Exercise: Begin at the line that has "At what coordinates" and stop at the end of the items. Write those lines out again, requests included, adding 18 to every coordinate in the answers, and leave the pictures out.

>> BEGIN

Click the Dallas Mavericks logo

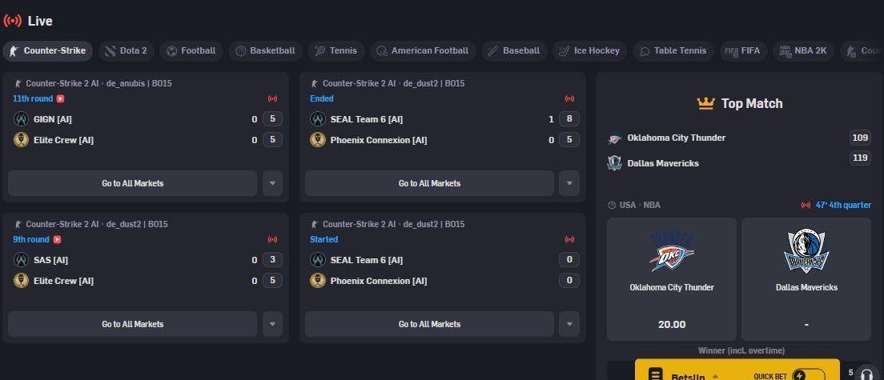pyautogui.click(x=806, y=252)
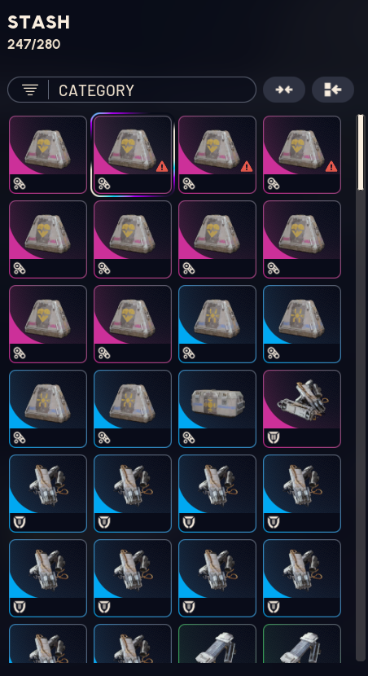Select the very first heart crate in stash

point(48,155)
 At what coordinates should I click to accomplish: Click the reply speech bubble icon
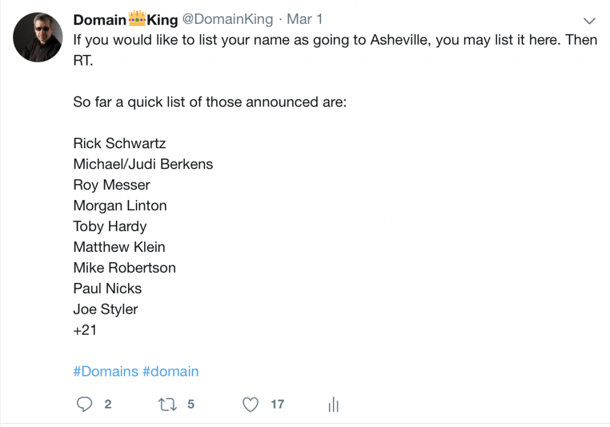pyautogui.click(x=85, y=404)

>> END

Task solution:
 At what coordinates should I click to accomplish: Click the reply speech bubble icon
pyautogui.click(x=103, y=422)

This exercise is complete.